Lorsqu’en 1676, le professeur de « chimie » de l’université d’Oxford Robert Plot publia la première description d’os de dinosaure provenant de Cornouailles, il ne se doutait pas que cet os était celui d’un reptile disparu. « L’énigmatique fémur », comme il l’appelait, semblait le laisser perplexe quant à son origine. À cette époque, ce genre de fossile passait généralement pour un vestige d’humain ou d’animal géant qui avait péri au moment du Déluge. Supposer qu’il provenait d’une espèce animale disparue aurait été une hérésie – cela sous-entendait que Dieu s’était trompé en créant des créatures inutiles ou imparfaites.

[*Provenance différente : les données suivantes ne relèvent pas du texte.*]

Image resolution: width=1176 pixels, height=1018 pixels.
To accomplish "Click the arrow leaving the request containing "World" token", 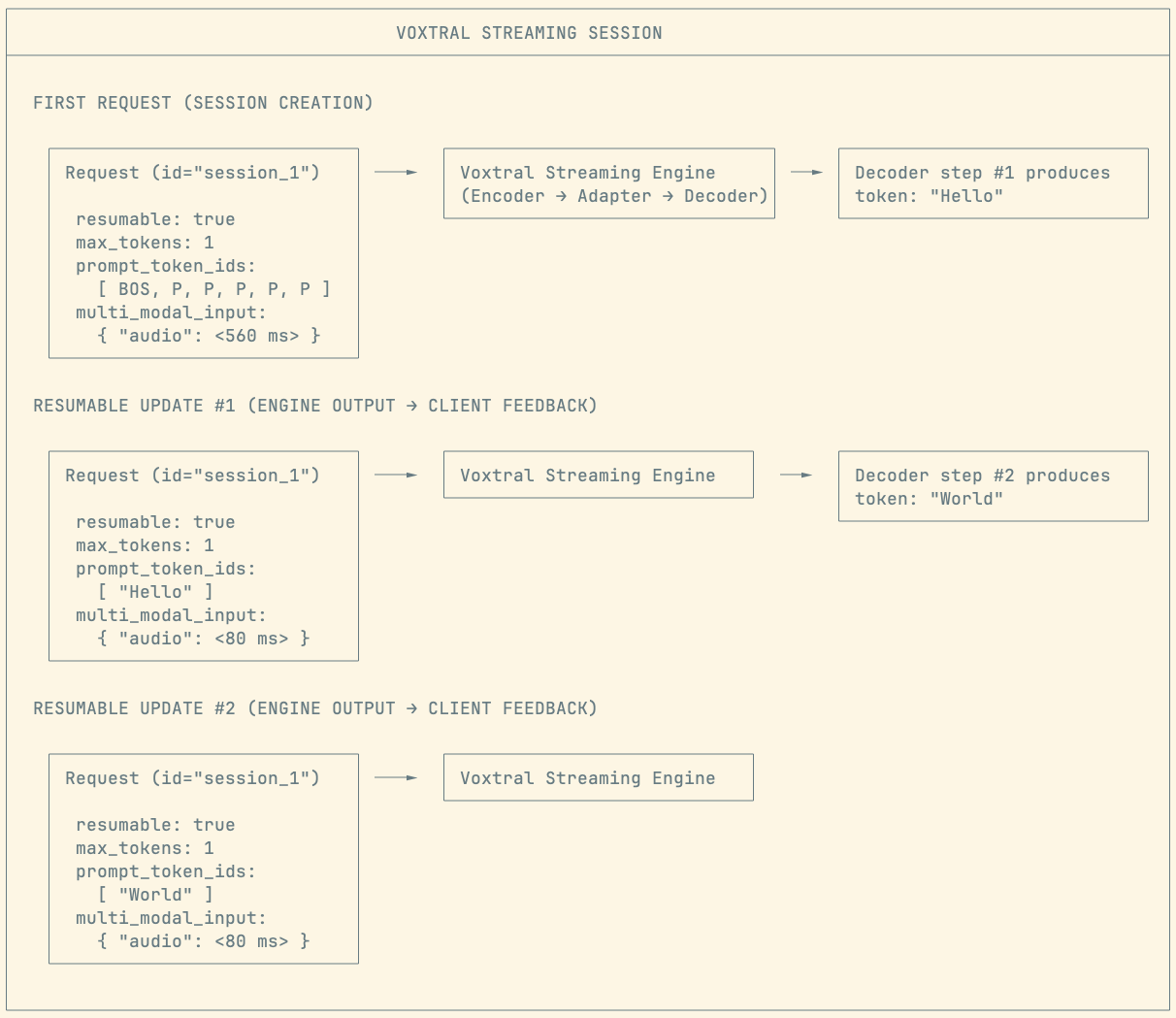I will click(x=396, y=777).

Plot crut d’abord qu’il s’agissait d’un os d’éléphant amené en Angleterre par les Romains, avant de conclure qu’il s’agissait d’une tête de fémur de géant humain. On pense aujourd’hui que cet os était un segment de fémur de Megalosaurus. Le fossile original s’est égaré, mais le dessin qu’en fit Robert Plot dans The Natural History of Oxfordshire publié en 1676, est devenu un grand sujet de spéculation. En 1763, un autre scientifique anglais, R. Brookes, publia une illustration de l’os en question qu’il appela Scrotum humanum en raison de sa forme suggestive. La légende du dinosaure était en marche.

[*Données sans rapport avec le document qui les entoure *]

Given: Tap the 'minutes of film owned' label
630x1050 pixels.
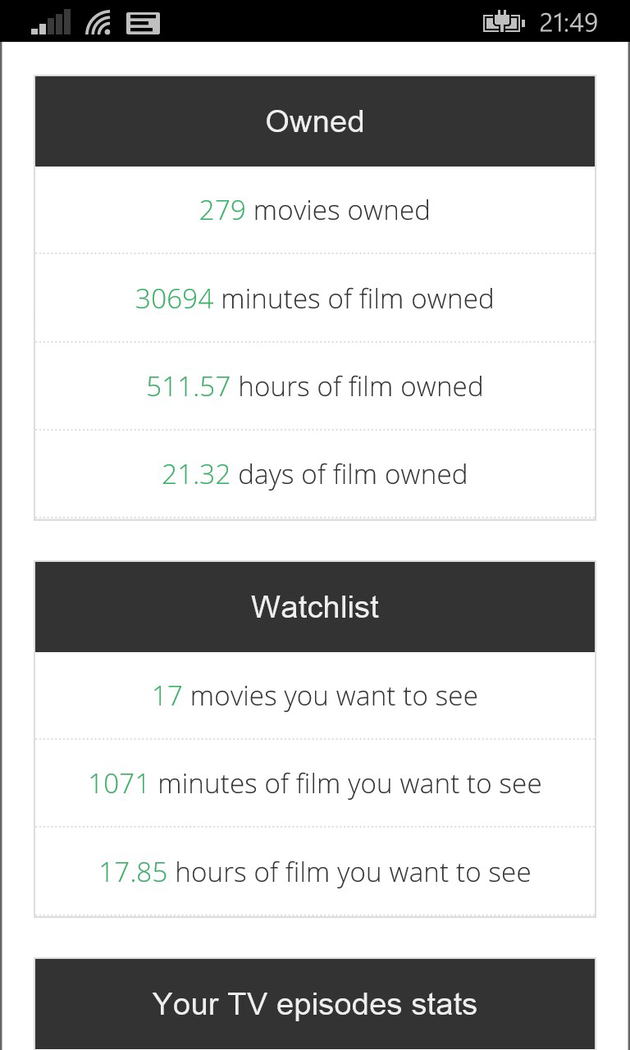Looking at the screenshot, I should [x=357, y=298].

Des animaux intelligents ?

On a pu observer que la cavité cérébrale des dinosaures était petite par rapport à la taille de l’animal, mais en réalité, elle n’est pas plus petite que chez les reptiles de même gabarit. Chez certains des plus petits théropodes, cette proportion était la même que pour les oiseaux actuels. Si le cerveau des dinosaures paraît petit, c’est donc simplement parce que leur corps est gigantesque. Une autre légende voulait que les dinosaures aient deux cerveaux. Nombre d’entre eux présentant en effet une hypertrophie des tubes neuraux au niveau du bassin, certains ont alors émis l’hypothèse qu’étant donné le petit volume de la cavité cérébrale, la cavité pelvienne était peut-être occupée par une masse de tissu nerveux qui aidait à coordonner quelques-unes des fonctions qu’aurait pu remplir un cerveau plus gros. Or, certains animaux vivants présentent eux aussi cette hypertrophie des tubes neuraux, ce qui fait tomber le mythe du dinosaure à deux cervaux.

Une expression actuelle

Aujourd’hui, certaines institutions archaïques ou personnalités de la politique et de la littérature, refusant de disparaître, sont parfois traitées de dinosaures. Cet usage fait ainsi référence à la longue domination de ces animaux qui a duré plus de 150 millions d’années au Mésozoïque. Nous savons aussi qu’ils formaient un ordre très diversifié qui cohabitait avec des mammifères prétendument supérieurs. Nous avons depuis peu la preuve que les dinosaures n’ont pas disparu. Ceux qui avaient des ailes survivent à présent à travers leurs descendants représentés par les quelque 9 000 espèces florissantes d’oiseaux qui existent aujourd’hui.